CHICAGO: Archive Opens Personal Record Collection Of Late DJ Frankie Knuckles For Public To Play [VIDEO]

Grammy-winning DJ Frankie Knuckles, known worldwide as “the Godfather of House,” died three years ago this month. But his personal record collection is now on display for the public to actually touch and play. MixMag reports:

With the record collection of Frankie Knuckles now at Theaster Gates’s Stony Island Arts Bank in Chicago, The Frankie Knuckles Foundation has shared a video expressing what they hope the archive stands for.

Knuckles set up The Frankie Knuckles Foundation later in his life in order to help support causes he felt strongly about, like LGBTQ rights, youth homelessness, music in schools and diabetes research. Today it also helps to educate people on Knuckles’ legacy.

Theaster Gates touched on the goal for Frankie Knuckles collection: “The collection is meant to be felt. Our hope is to attract world class DJs and local DJs, who are the scholars of house, and invite them to pump the music as hard as they can, to be in the spirit of Frankie Knuckles and share that with this neighborhood, our city and the world.”


RELATED: On the day that Frankie died, I shared this personal remembrance.



Shortly after I moved to NYC in the spring of 2001, I found myself alone as the packed Roxy wound towards the conclusion of its Saturday night. As I leaned on a railing above the dance floor to again ponder my decision to move across the country to a town where I only knew a handful of people, the DJ dropped the needle on the Frankie Knuckles classic The Whistle Song – a track that always did and always will evoke in me a contradictory sense of joy and melancholy – and probably the last song I needed to hear during that moment of self-pitying loneliness in a crowded nightclub.

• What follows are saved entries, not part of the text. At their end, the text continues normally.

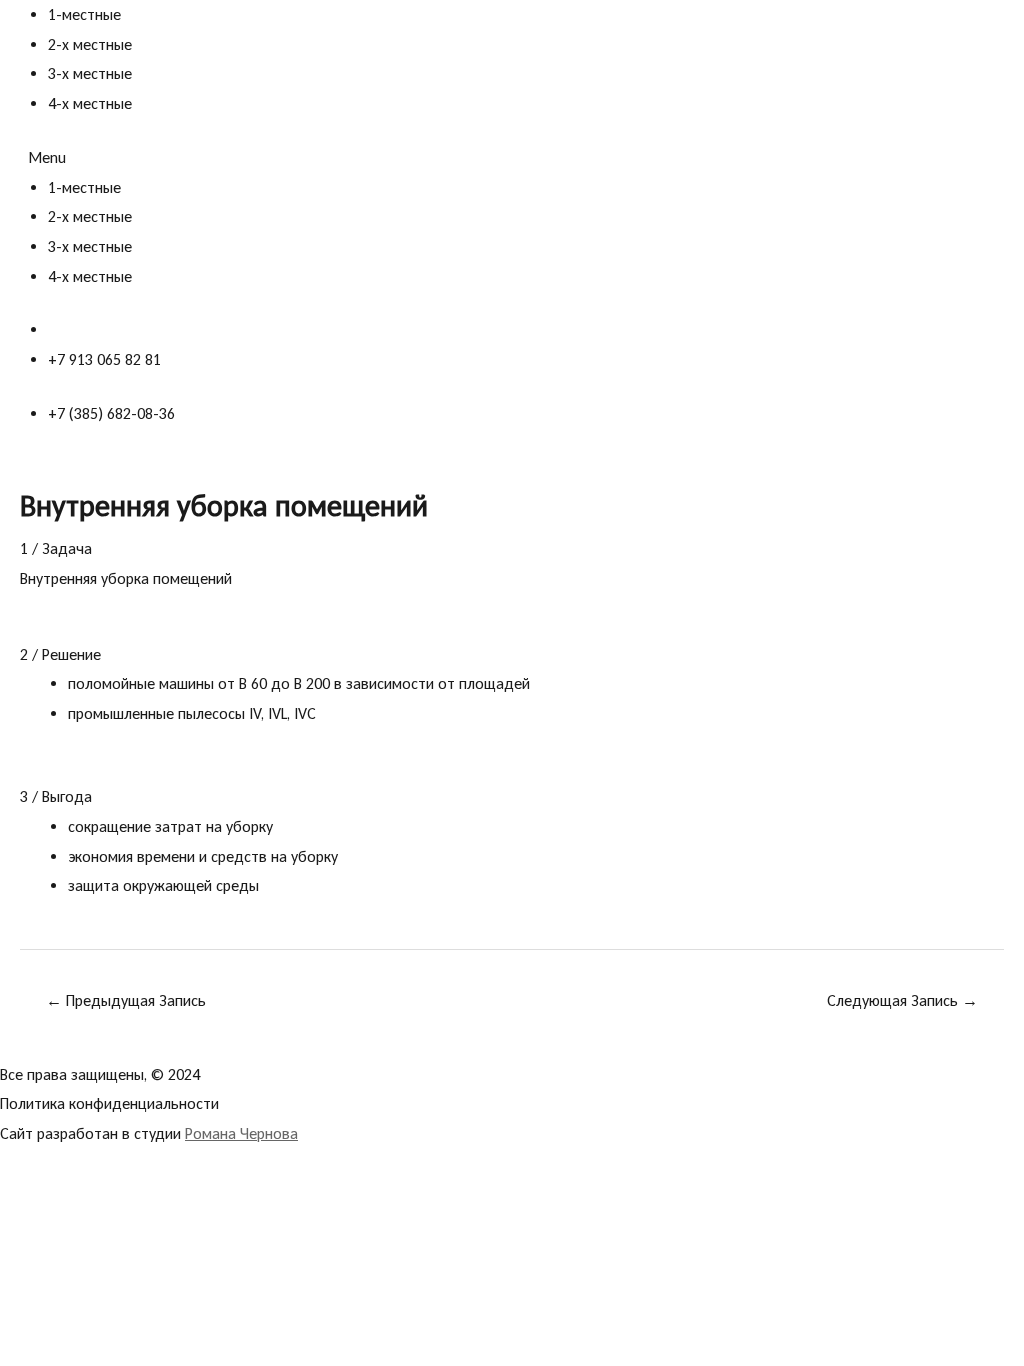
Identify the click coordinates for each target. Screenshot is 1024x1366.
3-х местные (90, 73)
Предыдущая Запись (126, 1000)
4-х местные (90, 103)
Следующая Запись (902, 1000)
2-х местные (90, 44)
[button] (512, 158)
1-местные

I stood up straight, eyes closed, and clutched the rail tighter, overwhelmed with images of the lost men with whom I’d twirled to that song across the dance floors of Fort Lauderdale and Miami Beach. An older man nearby read my face and leaned over to cup a hand to my ear. Motioning to the dance floor, he half-shouted, “With such gorgeous music in the world, how can ANYBODY be unhappy?” Then he bounded alone onto the floor and began to twirl. As I walked out of the Roxy a few minutes later, still smiling, I vowed that one day I would tell that story to Frankie Knuckles, if I were to ever meet him. About one year later, I got that chance.